Table of Contents
In this project, we first extract by downloading CSVs using SODA API. We then consume and put them into a data lake (Google Cloud Storage). After that we schedule a data pipeline (Airflow) to run monthly to load to a data warehouse (Google BigQuery). Later on, we transform the data in the warehouse using dbt. Finally, once the data is cleaned and transformed, we can monitor and analyze the data on a dashboard (Tableau).
The visualization results are two dashboards. On the first of them, you can see the ratio of the number of crimes to the previous year with the possibility of choosing a district. The second is a map crime with additional information regarding the dynamics of the most committed crimes.
Police Department Incident Reports Historical (2003 - 2017)
Police Department Incident Reports (2018 to Present)

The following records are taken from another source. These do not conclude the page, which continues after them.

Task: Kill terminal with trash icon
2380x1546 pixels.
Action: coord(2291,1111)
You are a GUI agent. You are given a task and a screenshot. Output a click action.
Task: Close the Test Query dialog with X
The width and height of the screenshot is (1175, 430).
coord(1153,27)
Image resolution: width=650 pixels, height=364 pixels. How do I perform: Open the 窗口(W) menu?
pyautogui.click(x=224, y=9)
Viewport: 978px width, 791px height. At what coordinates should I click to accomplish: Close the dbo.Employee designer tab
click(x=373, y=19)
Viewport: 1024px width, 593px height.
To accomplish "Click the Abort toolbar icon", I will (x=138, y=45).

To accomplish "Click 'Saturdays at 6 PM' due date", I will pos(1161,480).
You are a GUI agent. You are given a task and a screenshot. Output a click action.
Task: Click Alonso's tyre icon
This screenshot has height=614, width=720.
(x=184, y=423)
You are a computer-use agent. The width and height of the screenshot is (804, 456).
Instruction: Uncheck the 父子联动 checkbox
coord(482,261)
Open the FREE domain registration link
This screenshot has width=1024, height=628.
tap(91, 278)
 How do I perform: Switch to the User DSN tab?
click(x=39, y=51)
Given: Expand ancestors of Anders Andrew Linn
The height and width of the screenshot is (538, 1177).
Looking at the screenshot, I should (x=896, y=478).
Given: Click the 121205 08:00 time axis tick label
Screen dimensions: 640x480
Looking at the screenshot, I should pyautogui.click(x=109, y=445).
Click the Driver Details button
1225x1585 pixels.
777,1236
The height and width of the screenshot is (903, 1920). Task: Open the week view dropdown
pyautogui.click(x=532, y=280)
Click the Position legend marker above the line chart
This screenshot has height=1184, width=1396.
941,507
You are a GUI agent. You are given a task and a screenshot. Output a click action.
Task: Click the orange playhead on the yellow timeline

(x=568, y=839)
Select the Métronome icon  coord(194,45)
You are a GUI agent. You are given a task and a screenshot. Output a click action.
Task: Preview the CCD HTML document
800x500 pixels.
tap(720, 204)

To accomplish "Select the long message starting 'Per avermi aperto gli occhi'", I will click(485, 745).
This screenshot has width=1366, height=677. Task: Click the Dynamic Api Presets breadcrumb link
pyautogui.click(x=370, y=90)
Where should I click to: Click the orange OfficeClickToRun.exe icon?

- Apache Airflow for orchestrating workflow
- Google Cloud Storage for data lake storage
- dbt for data transformation
- Google BigQuery for data warehousing and analysis
- Tableau for visualization
- Terraform as an Infrastructure-as-Code (IaC) tool
- Docker to proceed to the containerization of other technologies
Follow below steps to set up the project. I've tried to explain steps where I can. Feel free to make improvements/changes.
NOTE: This was developed using a Google VM instance. If you're on Windows or Linux, you may need to amend certain components if issues are encountered.
As Google offers a free trial for 3 months, this shouldn't cost you anything with proper settings (which will be mentioned later). However, please check Google Free Trial and Free Tier limits, as this may change.